Thomas Kuhn was hugely influential on early ideas about conceptual change locating it predominantly as a cognitive process in which an individual’s existing knowledge is overhauled through a process of conceptual replacement. Thus, new knowledge supersedes and replaces prior knowledge as the learner accepts it as being conceptually dominant. Stemming from Stephen Toulmin’s critique of Kuhn’s ideas, more recent research into conceptual change portrays it as an evolutionary process that is not only cognitive but also contextual and subjective.

From such a perspective, conceptual change becomes a process of small knowledge transformations in which some ideas may become dominant over others but equally may augment or sit alongside previously held conceptions. As opposed to the notion of a broad conceptual ‘replacement’, conceptual change is, therefore, reimagined as a ‘reconfiguration’ of a learner’s knowledge that is fragmented and incorporates a sense of the person.

As a physics teacher facilitating conceptual change for my students is an area of pedagogy that is ever-present. Students often hold naive and incorrect conceptions about scientific phenomena that do not align with the science being taught and require some form of ‘correction’. In attempting to make such corrections, science teachers enter into a highly delicate and complex exchange with students as they try to shift their thinking without introducing further conceptual confusion. During the school closures, when teaching went online, certainly for me, these exchanges became even more delicate and complex. The result was a stark realisation that I and the education system I work in had done little to equip my students with the skills and beliefs to grapple with conceptually challenging material without my intervention. An intervention that is conceivably heavily teacher-orientated and limited to a scientific framework that brackets out students’ conceptual links and reference points. As an example, in attempting to answer the question “what is light?”, physicists have only been able to detail its properties, namely reflection, refraction, dispersion, polarisation, wave-particle duality and the transferal of energy through electromagnetic radiation. As a consequence, I would suggest that the teaching of light becomes limited to these scientific properties without any consideration of a broader, more holistic perspective of what light is and what it means to us as human beings. Arguably, such teaching only serves to make the topic more abstract and less accessible for students – limiting their thinking and potentially creating more conceptual confusion rather than less.

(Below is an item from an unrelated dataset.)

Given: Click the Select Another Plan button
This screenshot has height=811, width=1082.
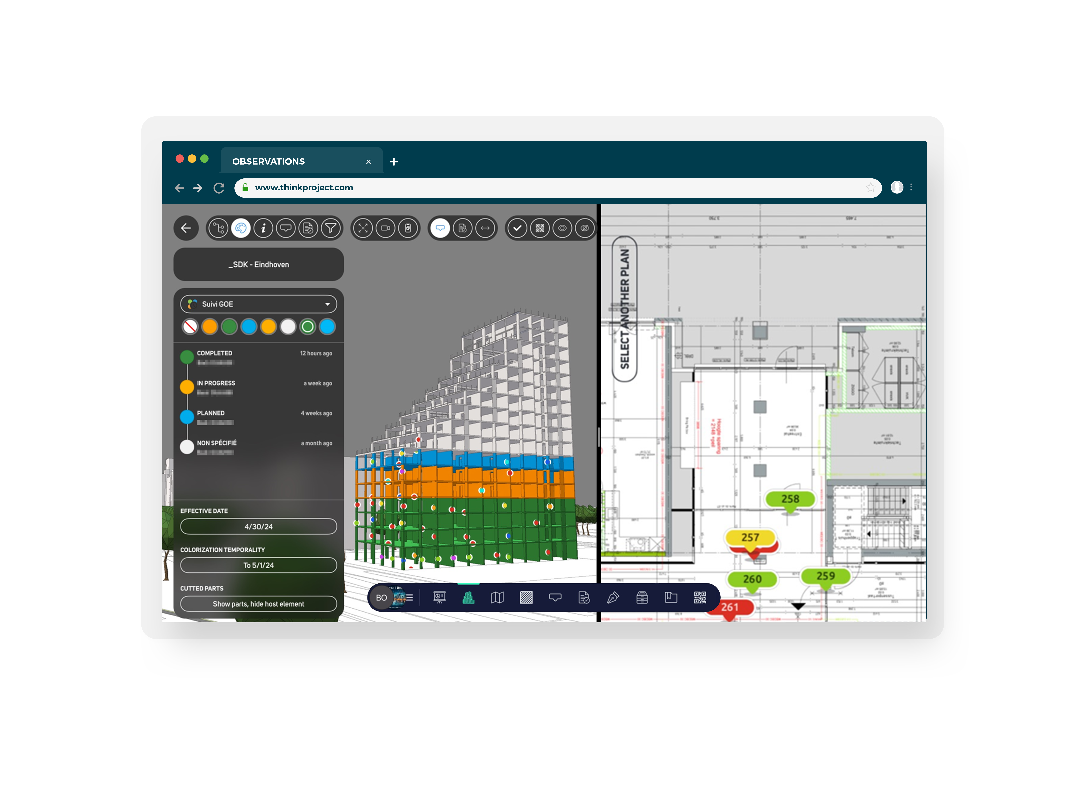Looking at the screenshot, I should point(625,309).
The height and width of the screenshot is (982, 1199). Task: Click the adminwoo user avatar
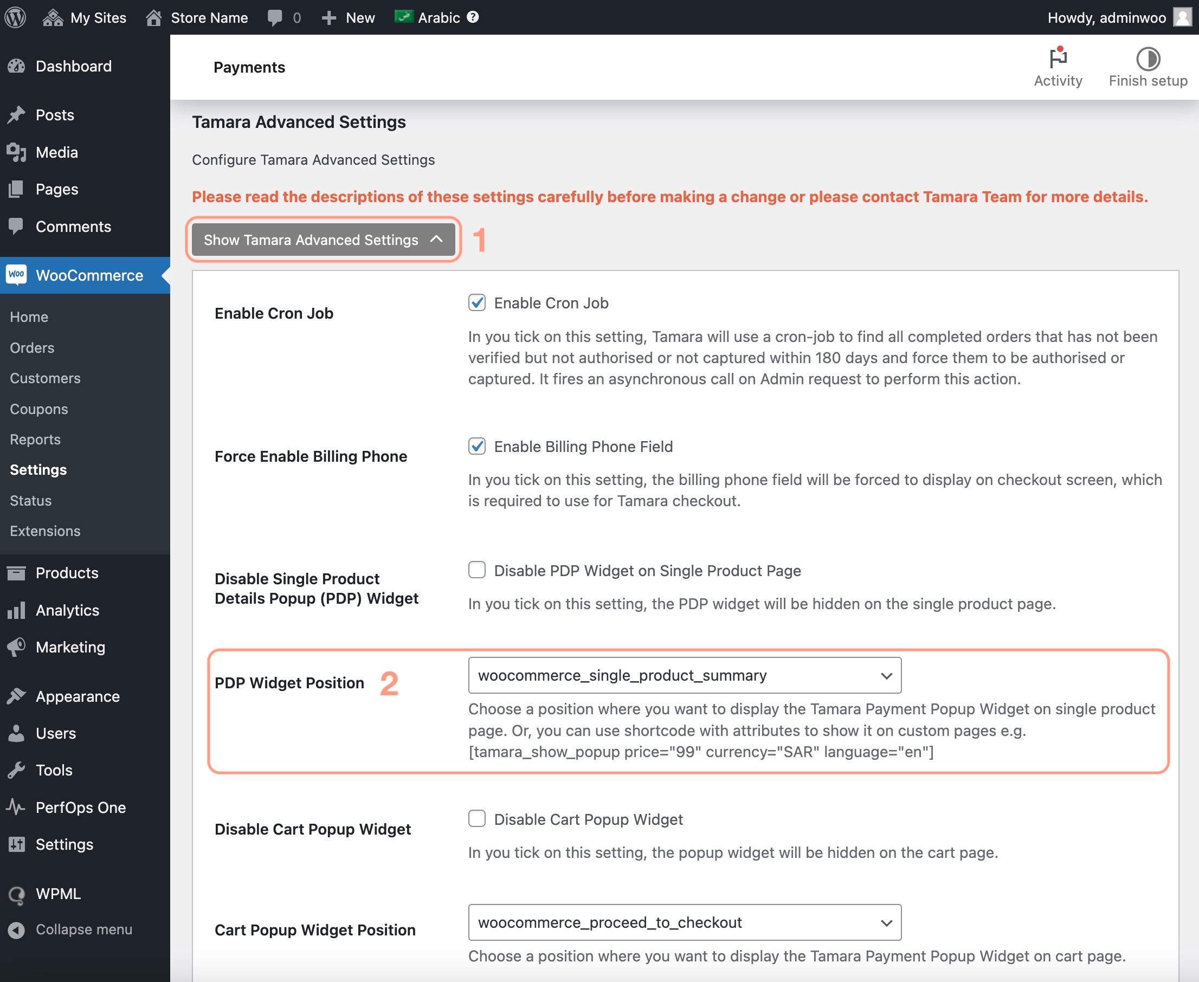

For many years, epistemological beliefs have been widely acknowledged as playing an important role in conceptual change. It is suggested that learners who draw on epistemic beliefs and insight when presented with new information are more capable of employing metacognitive strategies and considering alternative views to make sense of a concept. Furthermore, students demonstrate greater levels of self-efficacy and see scientific knowledge as being fluid and tentative as opposed to fixed and static. By equipping students with epistemic beliefs and insight, I would argue that we can make a shift from being the implementors of conceptual change to the modellers of it. In doing so, perhaps we can reduce some of the barriers in our students’ learning, by making the teaching of science less abstract, not restricting students’ thinking so that they become disinterested in other possibilities, and allowing them to appreciate that knowledge acquisition is complex, dynamic and multifaceted.

As we embark on another academic year, perhaps we need to see conceptual change as being as much about creativity, exploration and imagination as conceptual correctness and the acquisition of knowledge.

Dr Phil Stone

Dr Phil Stone has taught Physics for many years and is the Head of Science at a secondary school in Kent. He is also an Associate Research Fellow in Education with Canterbury Christ Church University, and interested in science education and teachers’ professionalism, particularly the role of middle leadership in teachers’ professional development.